My cousins were car lovers. They would dress-up their wheels with seventeen inch tires and wiped them clean at almost every hour of their stay in the shop. Cars were their babies and they showed them with utmost care and love more than their dogs who had also roamed around their shop. The car I drove was dismal to theirs. Somehow, I had missed them. My aunt was very generous and whenever I was there, she would treat me to ‘Lechon Manok’ and ‘Goto’ for lunch or dinner just before closing the shop for the day. There shop also had a small make shift cafeteria serving snacks and traditional Filipino food as so common in many provinces where snack shops were located and scattered at every corner of the highway. My aunt would usually instruct one of their helpers to prepare some really Filipino greasy meals for us to chowdown after. That, itself, already made my day.

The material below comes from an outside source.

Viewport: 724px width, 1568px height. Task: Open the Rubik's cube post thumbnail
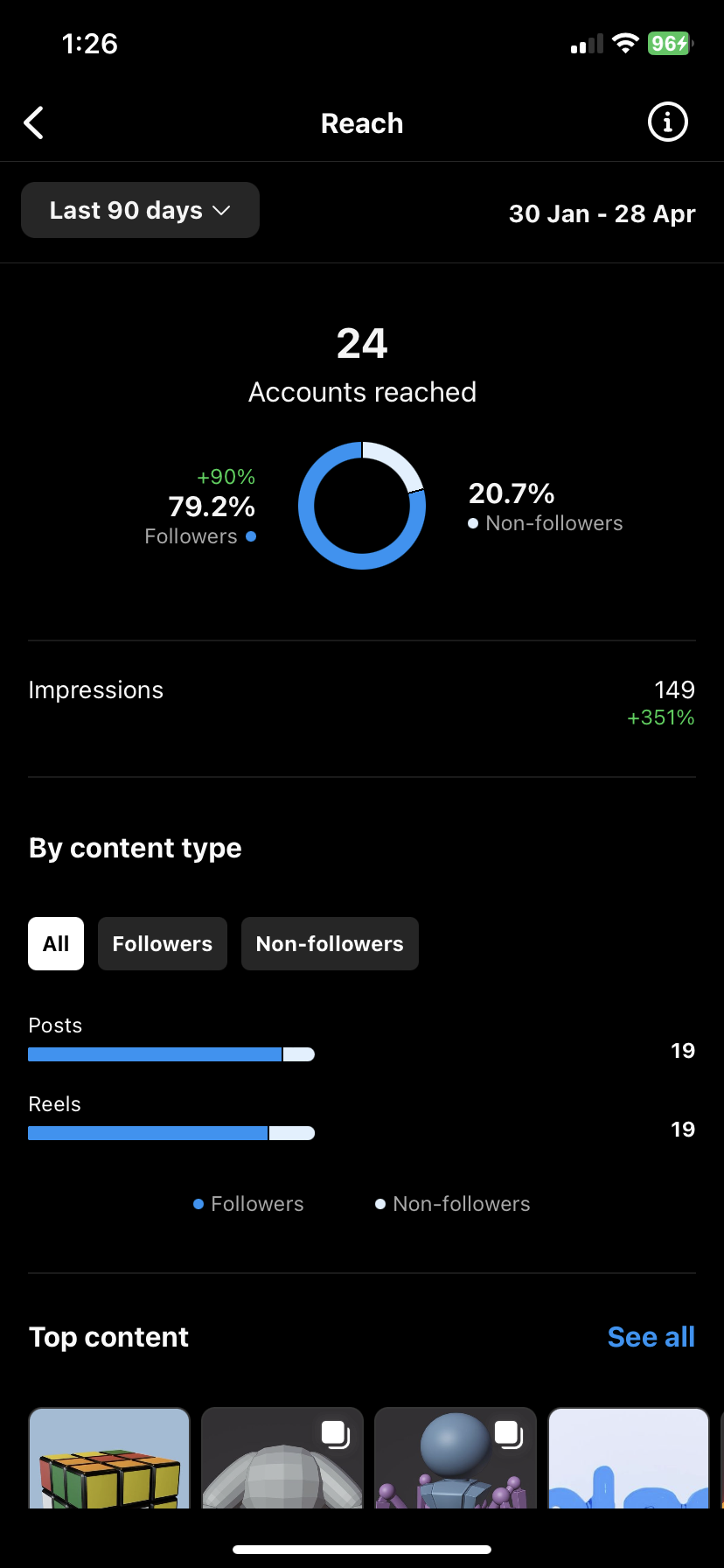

Anyway, what I had really missed and still fondly remember to this day was the Goto Mami House where my cousins took me for snacks. It was extremely peppery and oily, and if I had recalled correctly, it had the makings of the entire inner parts of the pig: ears, intestines, tripe and skin. It had no lean meat inside whatsoever. It was the most delicious noodles I had tasted at that part of town. I finished the entire bowl with gusto and loved every drop of the stock it was cooked with. Whatever other meals that snack shop served could have been a ‘star’ on my list. I am definitely sure that the preparation of the Goto was at least two days given how the meat parts were all tender. Goto became a part of the quick meals I would buy on Vito Cruz when I was still in university; especially when I had big gaps in-between courses.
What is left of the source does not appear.